The fastest way to turn this starter into a forecast you'd actually present:

  1. Open the file. Start on the Summary tab — that's what leadership sees. Then walk backward: Scenarios, Assumptions. Note the amber flag on the Assumptions tab.
  2. Rewrite the nine assumptions for your operation. Your ARR, your churn, your pipeline, your cycle. Fill every Source cell or the row stays amber.

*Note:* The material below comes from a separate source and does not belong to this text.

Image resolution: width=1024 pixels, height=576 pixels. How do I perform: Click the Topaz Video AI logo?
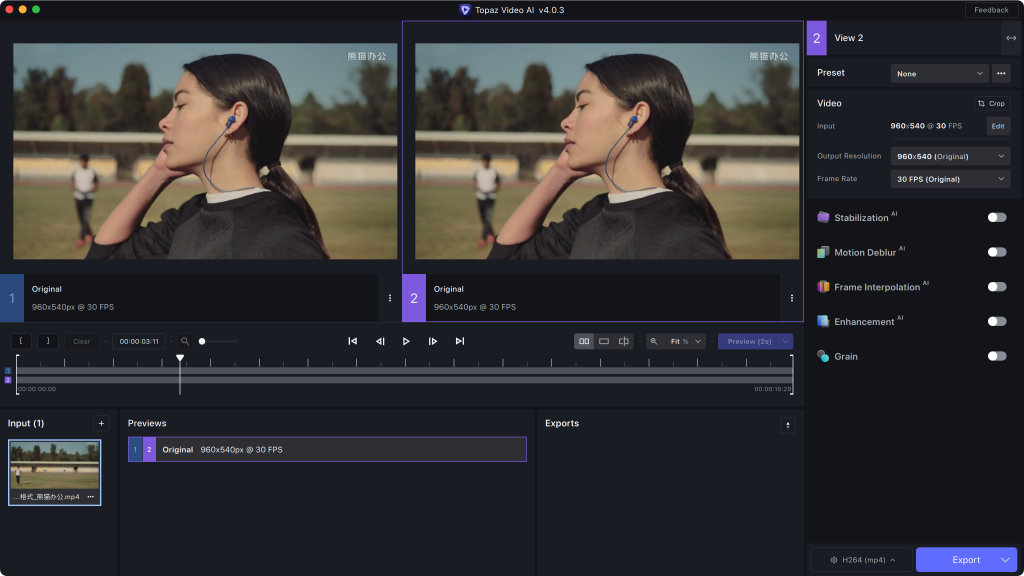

  3. Rewrite the three scenario narratives. Each one must describe a plausible world in one sentence. If you can't say what has to be true for upside, that's the work.
  4. Verify two output numbers by hand. Pick a scenario, recompute its total with a calculator. If the numbers don't match, find the formula that's wrong before you present.
  5. Run Prompt 02 with your assumption register, scenario outputs, and narratives pasted in. You'll get a BLUF brief and three slides — revise, don't rewrite.

That's the whole Module 06 deliverable. The forecast is defensible because every number traces to a sourced assumption — and Claude never touched the arithmetic.